## WRITTEN EXERCISE A
In the guide to replicating a Subversion repository, reproduce the passage starting with "svnadmin create mirror" and going on through "by Subversion automatically.", but swap "mirror" for "replica".

## EXTRACT PROVIDED
============

Replicate a foreign Subversion repository

If you want to replicate/mirror an existing repository which you do not own (i. e. svnadmin dump cannot be used), you can use the svnsync command.

At first: Create a new and empty destination repository on your server:

svnadmin create mirror

Next, create a so called “pre-revprop-change hook script”. This is needed for the subsequent steps.

nano /srv/subversion/mirror/hooks/pre-revprop-change
!/bin/sh
USER="$3"
if [ "$USER" = "yolo" ]; then exit 0; fi
echo "Only the syncuser user may change revision properties" >&2
exit 1

This limits the synchronizing mechanism to the specified user and is executed by Subversion automatically.

============

## THE DATA
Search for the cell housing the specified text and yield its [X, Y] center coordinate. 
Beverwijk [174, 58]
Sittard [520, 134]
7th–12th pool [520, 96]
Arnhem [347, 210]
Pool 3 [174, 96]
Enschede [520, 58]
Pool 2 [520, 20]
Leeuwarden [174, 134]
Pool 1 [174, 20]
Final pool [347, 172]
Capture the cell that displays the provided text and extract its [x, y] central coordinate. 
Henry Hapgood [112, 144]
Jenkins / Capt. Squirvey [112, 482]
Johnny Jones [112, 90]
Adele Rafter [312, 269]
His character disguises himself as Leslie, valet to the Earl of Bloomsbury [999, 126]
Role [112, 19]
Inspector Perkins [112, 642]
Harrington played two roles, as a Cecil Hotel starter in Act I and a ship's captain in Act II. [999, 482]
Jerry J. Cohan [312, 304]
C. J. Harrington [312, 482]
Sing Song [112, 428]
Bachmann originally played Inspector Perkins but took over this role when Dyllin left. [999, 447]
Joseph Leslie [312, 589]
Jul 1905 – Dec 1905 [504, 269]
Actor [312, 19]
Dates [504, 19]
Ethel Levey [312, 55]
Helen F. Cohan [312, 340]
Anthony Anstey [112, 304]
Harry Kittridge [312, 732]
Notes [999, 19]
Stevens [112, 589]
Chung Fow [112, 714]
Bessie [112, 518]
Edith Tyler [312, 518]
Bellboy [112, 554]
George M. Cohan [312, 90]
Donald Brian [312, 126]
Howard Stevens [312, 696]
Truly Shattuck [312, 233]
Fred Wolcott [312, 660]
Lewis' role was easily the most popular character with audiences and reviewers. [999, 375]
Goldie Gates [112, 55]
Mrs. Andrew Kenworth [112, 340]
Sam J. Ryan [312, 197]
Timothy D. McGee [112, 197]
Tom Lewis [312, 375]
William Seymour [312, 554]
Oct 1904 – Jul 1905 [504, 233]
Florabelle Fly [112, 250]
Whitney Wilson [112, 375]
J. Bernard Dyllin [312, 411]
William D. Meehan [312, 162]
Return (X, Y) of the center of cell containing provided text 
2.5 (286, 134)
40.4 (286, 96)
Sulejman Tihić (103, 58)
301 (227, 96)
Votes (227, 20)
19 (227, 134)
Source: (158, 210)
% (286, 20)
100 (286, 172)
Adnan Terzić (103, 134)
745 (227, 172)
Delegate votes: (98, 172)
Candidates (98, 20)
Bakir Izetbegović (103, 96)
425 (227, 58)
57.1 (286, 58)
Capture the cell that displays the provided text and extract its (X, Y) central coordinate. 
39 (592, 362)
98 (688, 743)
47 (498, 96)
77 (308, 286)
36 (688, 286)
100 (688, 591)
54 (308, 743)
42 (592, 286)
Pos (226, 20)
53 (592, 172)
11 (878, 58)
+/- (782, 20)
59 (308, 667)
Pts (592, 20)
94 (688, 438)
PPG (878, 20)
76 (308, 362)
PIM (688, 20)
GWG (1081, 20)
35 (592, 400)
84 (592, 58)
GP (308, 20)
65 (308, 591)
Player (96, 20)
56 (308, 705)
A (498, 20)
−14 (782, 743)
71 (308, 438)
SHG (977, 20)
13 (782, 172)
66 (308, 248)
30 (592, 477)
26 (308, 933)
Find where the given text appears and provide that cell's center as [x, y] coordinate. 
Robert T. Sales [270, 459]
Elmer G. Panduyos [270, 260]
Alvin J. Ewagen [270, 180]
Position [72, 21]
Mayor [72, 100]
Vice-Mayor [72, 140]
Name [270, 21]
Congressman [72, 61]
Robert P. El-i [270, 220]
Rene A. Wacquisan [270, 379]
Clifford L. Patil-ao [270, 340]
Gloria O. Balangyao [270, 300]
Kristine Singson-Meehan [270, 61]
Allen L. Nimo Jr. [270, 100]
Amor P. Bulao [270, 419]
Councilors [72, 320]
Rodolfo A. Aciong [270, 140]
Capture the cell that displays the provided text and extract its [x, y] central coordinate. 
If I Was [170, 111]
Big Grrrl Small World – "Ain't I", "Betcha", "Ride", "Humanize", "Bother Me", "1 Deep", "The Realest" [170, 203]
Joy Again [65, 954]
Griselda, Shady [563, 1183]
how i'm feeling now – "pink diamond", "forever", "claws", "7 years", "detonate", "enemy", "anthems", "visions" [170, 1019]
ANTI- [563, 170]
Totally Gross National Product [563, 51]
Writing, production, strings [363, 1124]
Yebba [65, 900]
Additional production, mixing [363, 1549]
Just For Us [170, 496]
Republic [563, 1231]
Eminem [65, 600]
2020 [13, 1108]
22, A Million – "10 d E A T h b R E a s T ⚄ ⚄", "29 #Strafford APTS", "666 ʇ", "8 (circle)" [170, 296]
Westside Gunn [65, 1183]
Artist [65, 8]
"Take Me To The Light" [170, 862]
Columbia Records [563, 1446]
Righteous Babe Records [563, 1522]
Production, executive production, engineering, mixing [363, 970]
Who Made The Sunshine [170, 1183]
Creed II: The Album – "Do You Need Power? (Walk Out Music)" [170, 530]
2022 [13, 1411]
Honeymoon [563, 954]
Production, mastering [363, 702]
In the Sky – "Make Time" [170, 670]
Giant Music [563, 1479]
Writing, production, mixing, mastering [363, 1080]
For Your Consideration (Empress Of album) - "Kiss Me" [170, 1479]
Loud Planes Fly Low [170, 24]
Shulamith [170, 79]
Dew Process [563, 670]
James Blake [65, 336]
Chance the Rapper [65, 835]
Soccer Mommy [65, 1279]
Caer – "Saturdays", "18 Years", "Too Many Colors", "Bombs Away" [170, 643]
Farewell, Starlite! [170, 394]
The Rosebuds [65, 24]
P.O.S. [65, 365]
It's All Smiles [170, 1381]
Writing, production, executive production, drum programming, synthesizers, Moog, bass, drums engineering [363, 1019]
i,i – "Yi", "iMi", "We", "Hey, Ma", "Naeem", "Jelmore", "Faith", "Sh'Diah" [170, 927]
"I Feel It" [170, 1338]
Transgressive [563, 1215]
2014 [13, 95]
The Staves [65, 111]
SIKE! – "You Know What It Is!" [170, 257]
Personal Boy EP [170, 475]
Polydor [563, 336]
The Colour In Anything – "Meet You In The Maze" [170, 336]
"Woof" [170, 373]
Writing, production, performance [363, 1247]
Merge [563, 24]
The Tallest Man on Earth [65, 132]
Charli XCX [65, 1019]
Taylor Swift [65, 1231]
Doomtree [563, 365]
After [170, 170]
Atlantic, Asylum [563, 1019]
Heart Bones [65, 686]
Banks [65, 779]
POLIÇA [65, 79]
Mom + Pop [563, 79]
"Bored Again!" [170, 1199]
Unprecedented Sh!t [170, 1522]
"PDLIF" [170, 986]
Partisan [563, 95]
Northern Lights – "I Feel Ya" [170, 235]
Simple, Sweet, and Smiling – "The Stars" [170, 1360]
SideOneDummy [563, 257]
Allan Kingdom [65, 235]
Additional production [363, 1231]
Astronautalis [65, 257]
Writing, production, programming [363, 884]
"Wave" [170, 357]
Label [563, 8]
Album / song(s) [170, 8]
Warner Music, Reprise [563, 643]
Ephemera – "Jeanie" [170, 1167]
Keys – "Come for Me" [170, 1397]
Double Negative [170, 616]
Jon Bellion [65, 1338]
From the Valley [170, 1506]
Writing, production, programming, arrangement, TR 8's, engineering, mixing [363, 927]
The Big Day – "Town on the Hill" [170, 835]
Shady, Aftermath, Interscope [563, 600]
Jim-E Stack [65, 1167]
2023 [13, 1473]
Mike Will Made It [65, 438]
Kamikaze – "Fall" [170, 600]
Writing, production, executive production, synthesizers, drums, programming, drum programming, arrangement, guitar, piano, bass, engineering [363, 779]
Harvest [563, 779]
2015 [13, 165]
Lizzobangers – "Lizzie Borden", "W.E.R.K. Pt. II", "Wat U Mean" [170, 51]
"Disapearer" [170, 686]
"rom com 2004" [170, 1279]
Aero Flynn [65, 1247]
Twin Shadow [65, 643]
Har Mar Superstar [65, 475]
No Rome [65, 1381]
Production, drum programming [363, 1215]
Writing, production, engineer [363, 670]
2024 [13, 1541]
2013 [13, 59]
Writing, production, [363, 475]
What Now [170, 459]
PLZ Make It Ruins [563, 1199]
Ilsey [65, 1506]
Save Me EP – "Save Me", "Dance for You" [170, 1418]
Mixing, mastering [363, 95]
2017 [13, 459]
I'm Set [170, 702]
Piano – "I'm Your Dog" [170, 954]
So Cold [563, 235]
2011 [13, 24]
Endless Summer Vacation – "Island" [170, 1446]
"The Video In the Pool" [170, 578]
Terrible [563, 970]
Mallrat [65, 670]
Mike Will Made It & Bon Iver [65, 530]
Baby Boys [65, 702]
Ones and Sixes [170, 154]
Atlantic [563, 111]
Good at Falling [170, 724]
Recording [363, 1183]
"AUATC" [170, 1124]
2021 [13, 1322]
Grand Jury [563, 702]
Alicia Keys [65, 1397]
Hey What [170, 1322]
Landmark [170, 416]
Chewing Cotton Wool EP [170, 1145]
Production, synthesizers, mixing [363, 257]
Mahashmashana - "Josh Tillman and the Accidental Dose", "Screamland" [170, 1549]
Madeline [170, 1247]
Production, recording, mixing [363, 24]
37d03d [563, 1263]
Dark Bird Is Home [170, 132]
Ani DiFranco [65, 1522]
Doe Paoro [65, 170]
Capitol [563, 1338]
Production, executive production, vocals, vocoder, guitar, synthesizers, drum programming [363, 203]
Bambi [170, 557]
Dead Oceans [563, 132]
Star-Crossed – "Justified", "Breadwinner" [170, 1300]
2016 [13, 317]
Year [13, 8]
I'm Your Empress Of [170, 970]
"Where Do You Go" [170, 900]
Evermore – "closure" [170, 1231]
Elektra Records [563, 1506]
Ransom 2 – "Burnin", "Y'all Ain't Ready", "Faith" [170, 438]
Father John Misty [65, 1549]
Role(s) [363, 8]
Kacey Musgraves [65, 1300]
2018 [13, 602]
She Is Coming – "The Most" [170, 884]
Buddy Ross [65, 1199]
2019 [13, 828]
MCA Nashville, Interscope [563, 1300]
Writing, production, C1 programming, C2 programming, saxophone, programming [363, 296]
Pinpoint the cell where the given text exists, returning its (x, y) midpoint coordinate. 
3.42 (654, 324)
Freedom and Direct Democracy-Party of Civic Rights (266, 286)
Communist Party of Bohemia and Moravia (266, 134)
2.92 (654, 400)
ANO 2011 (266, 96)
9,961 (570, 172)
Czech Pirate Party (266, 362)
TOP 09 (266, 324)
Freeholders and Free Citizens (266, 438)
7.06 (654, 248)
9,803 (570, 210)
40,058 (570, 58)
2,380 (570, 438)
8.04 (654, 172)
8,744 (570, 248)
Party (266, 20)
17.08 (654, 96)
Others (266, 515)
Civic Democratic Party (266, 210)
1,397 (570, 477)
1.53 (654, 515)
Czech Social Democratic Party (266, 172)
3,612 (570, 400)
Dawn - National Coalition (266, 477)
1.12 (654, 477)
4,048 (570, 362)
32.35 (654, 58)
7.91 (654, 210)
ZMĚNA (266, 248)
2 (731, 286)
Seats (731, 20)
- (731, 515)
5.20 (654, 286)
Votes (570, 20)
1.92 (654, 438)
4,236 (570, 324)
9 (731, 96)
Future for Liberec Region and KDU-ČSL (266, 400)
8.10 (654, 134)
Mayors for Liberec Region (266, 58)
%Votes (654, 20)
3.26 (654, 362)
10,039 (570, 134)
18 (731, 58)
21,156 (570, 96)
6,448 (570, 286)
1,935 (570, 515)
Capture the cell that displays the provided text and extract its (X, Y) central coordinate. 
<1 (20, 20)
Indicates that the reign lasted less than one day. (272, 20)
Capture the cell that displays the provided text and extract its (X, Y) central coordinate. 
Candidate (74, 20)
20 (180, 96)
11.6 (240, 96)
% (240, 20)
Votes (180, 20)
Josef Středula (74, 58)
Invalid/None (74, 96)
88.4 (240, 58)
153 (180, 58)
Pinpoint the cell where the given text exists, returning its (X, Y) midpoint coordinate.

============

## WRITTEN EXERCISE B
Repeat the records exactly, starting with their first line and going on through the line with "Jerry J. Cohan [312, 304]".

## FINAL RESULT A
svnadmin create replica

Next, create a so called “pre-revprop-change hook script”. This is needed for the subsequent steps.

nano /srv/subversion/replica/hooks/pre-revprop-change
!/bin/sh
USER="$3"
if [ "$USER" = "yolo" ]; then exit 0; fi
echo "Only the syncuser user may change revision properties" >&2
exit 1

This limits the synchronizing mechanism to the specified user and is executed by Subversion automatically.

## FINAL RESULT B
Search for the cell housing the specified text and yield its [X, Y] center coordinate. 
Beverwijk [174, 58]
Sittard [520, 134]
7th–12th pool [520, 96]
Arnhem [347, 210]
Pool 3 [174, 96]
Enschede [520, 58]
Pool 2 [520, 20]
Leeuwarden [174, 134]
Pool 1 [174, 20]
Final pool [347, 172]
Capture the cell that displays the provided text and extract its [x, y] central coordinate. 
Henry Hapgood [112, 144]
Jenkins / Capt. Squirvey [112, 482]
Johnny Jones [112, 90]
Adele Rafter [312, 269]
His character disguises himself as Leslie, valet to the Earl of Bloomsbury [999, 126]
Role [112, 19]
Inspector Perkins [112, 642]
Harrington played two roles, as a Cecil Hotel starter in Act I and a ship's captain in Act II. [999, 482]
Jerry J. Cohan [312, 304]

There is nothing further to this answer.